As the global cost of healthcare skyrockets, employee benefits programmes are becoming increasingly costly. But there are ways to create sustainable schemes
The year is 2065 and the provision of healthcare is almost unrecognisable to what it is today.
“Shoes will adapt their insoles for the perfect arch support to correct an individual’s gait as he or she goes. Cappuccinos will be served in a smart cup that calculates the calories of its contents, while ordinary-looking earrings track heart rate, noise levels and air quality. The information collected will be sent to tele-medical centres dotted across the globe.”
This is just part of the reality painted in a new report from Deloitte that looks at how the global healthcare system is quickly transforming. And when you combine these technology developments with the health needs of ageing and growing populations, the rising prevalence of chronic diseases, emerging-market expansion and infrastructure improvements, it’s no wonder that the global cost of healthcare is booming.
In fact, in Singapore, health care expenditure is projected to rise to $12bn in 2020 from an already lofty $9bn in 2015, according to the country’s finance minister Tharman Shanmugaratnam. It is now one of the top five most
expensive healthcare markets in the world according to the World Health Organization, with Hong Kong and China also ranking within the top-five list.
So what does that mean for firms today, particularly when many in Asia are increasingly using employee health and benefits programmes to manage one of the top risks facing their firms: the attraction and retention of quality staff?
“Previously, a lot of [risk managers] haven’t focused on the employee benefits sector as it has been viewed as a human resources domain,” according to Mercer-Marsh Benefits employee health and benefits Asia regional leader Joan Collar. “But as the cost of medical care in some Asian countries rises at rates of up to 30%, chief executives and chief financial officers are becoming much more involved in the negotiation and structure of their firm’s health care packages.”
Unfortunately, however, Collar says most organisations in Asia “don’t have a good grasp of the key leverages and drivers of their health care costs”.
“They will probably know what their loss ratios are; they’ll probably know that their healthcare premium the following year is going to go up by another 5%, 10% or 15% because that’s what their insurer or broker says. But what’s getting it there?”

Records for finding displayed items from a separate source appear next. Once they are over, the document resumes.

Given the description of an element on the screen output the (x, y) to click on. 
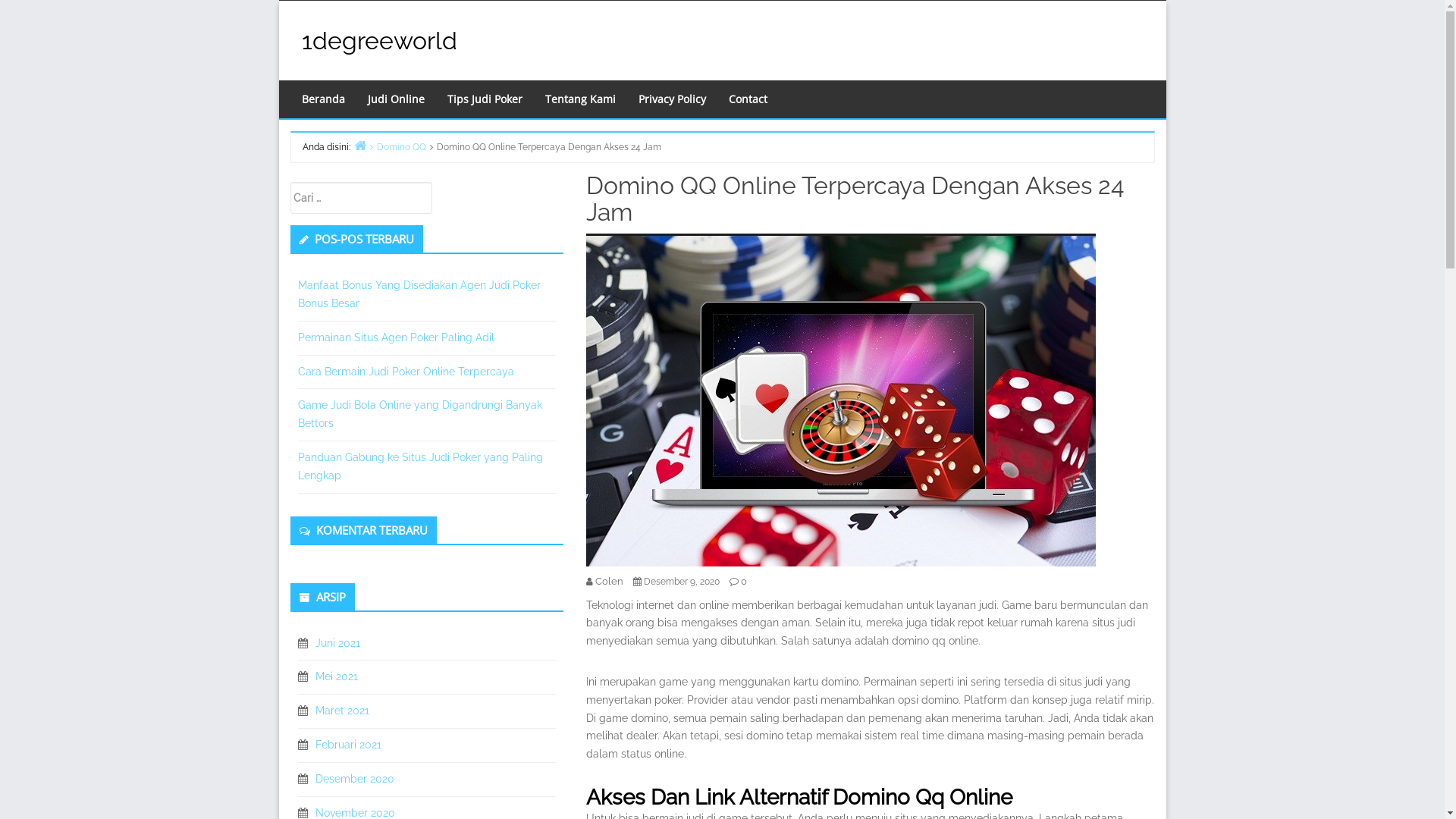
Juni 2021 Element type: text (337, 643)
Contact Element type: text (747, 99)
0 Element type: text (743, 580)
Panduan Gabung ke Situs Judi Poker yang Paling Lengkap Element type: text (419, 466)
1degreeworld Element type: text (379, 40)
Manfaat Bonus Yang Disediakan Agen Judi Poker Bonus Besar Element type: text (418, 294)
Colen Element type: text (608, 580)
Beranda Element type: text (322, 99)
Game Judi Bola Online yang Digandrungi Banyak Bettors Element type: text (419, 413)
Judi Online Element type: text (396, 99)
Desember 2020 Element type: text (354, 778)
Permainan Situs Agen Poker Paling Adil Element type: text (395, 337)
Mei 2021 Element type: text (336, 676)
Tips Judi Poker Element type: text (484, 99)
Tentang Kami Element type: text (580, 99)
Domino QQ Element type: text (395, 146)
Privacy Policy Element type: text (671, 99)
Cara Bermain Judi Poker Online Terpercaya Element type: text (405, 371)
Cari Element type: text (147, 12)
Maret 2021 Element type: text (342, 710)
Februari 2021 Element type: text (348, 744)
Given the description of an element on the screen output the (x, y) to click on. 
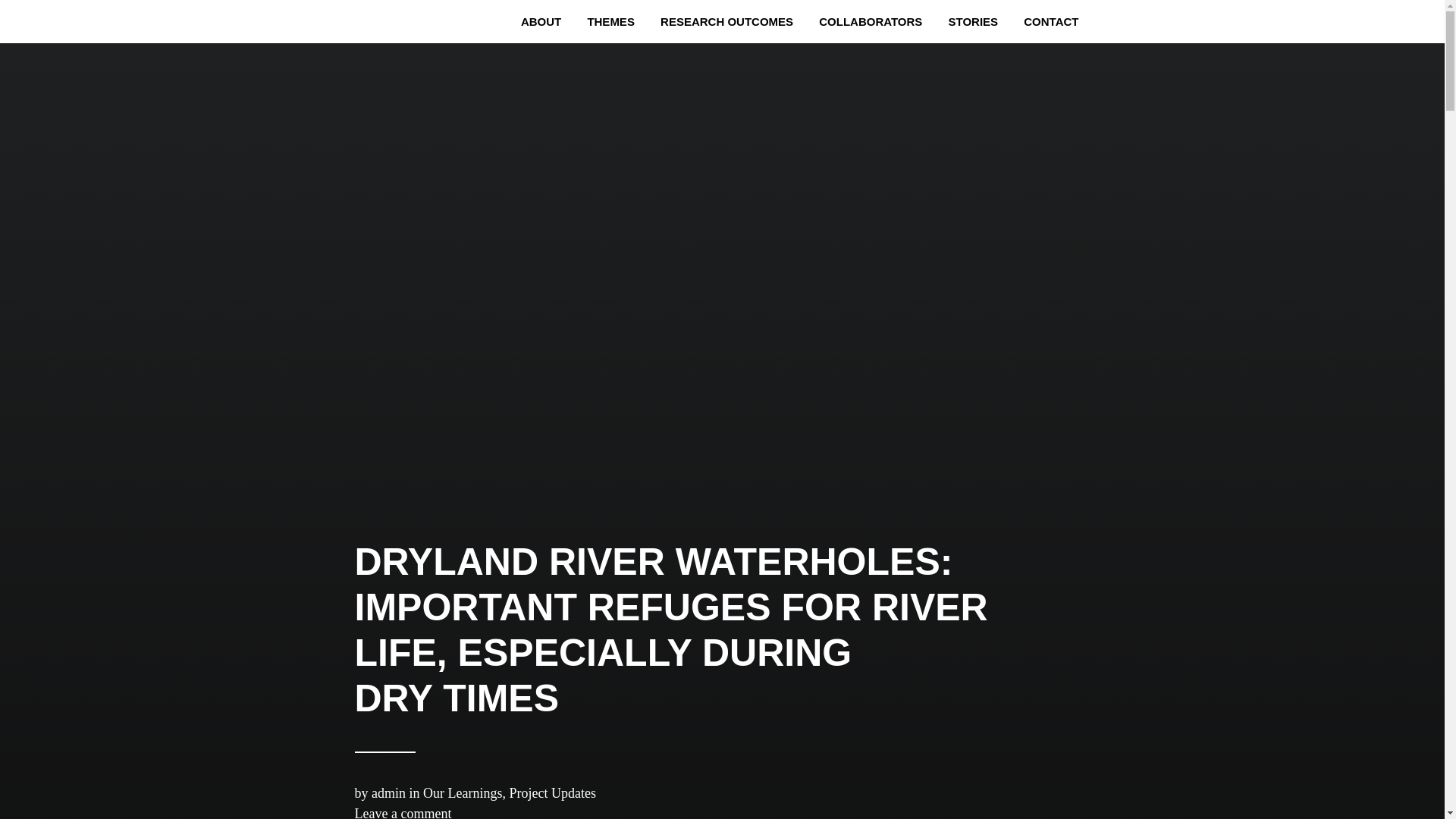
COLLABORATORS (870, 21)
Leave a comment (403, 812)
Our Learnings (462, 792)
RESEARCH OUTCOMES (727, 21)
STORIES (973, 21)
CONTACT (1050, 21)
THEMES (610, 21)
admin (388, 792)
ABOUT (540, 21)
Project Updates (551, 792)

Collar says smart firms are using data and analytics to understand things such as the yearly spend on treatments and services, the main hospital groups that people are going to and what sort of illnesses they are suffering from.
“Getting a really good, detailed understanding of the financial wellbeing of your healthcare spend is important so that you’re able to optimise that and design a sustainable programme, [and] look at how you can repurpose some of that spend into things like prevention programmes.”
Indeed, in the US, the cost savings and return on investment for prevention programmes is well accepted, according to Patrick Graham, Asia-Pacific chief executive at insurer Cigna.
“In the US, employers pay for [prevention and wellness programmes] because they know it saves them money. [But in Asia], nobody wants to pay up front. Our approach has been to partner with forward-thinking employers and basically give it to them for free to essentially build credibility and build a dataset which proves this also works in Asia,” he says.
And firms are starting to wise up to the benefits.
“Obviously the war for talent isn’t getting any easier and employers are increasingly looking at non-monetary ways of attracting and retaining the best employees and the best talent, and obviously the benefit packages are an
important part of that,” Graham says. “Typically, multinationals have long known that and they have looked to have some degree of standardisation across benefits from their home country to outposts they have throughout Asia. But increasingly we’re seeing a lot of domestic multinationals and larger SMEs also waking up to that fact.”
Voluntary or ‘pick and mix’ schemes that allow employees to choose their specific benefit programmes are becoming increasingly popular, says Graham.
“It’s both a way for employers to offer customised solutions, meet their employees’ needs and also to control costs; in theory, everyone wins,” he says.
Graham agrees that firms must get better at using data. “Ultimately, the people that win in the broader health ecosystem are going to be the ones that leverage their data best,” he says.
Hotel group Shangri-la is one company using analytics to better understand the health and wellbeing of its employees. Group director of human resources Timothy Wright says he regularly reviews the use of the group’s medical benefits and looks for opportunities to better manage costs.
“From an employer’s perspective, it helps us try to set some strategies around better working conditions or activities that we can offer our employees to improve their health and hopefully reduce cost at the same time,” he says.
Shangri-la is using its analytics to monitor things such as health screens, and the use of annual leave and sick leave. “These are ways that we can have a perspective on the lifestyle of our people and, if necessary, intervene to try and educate, guide and counsel our employees,” Wright says.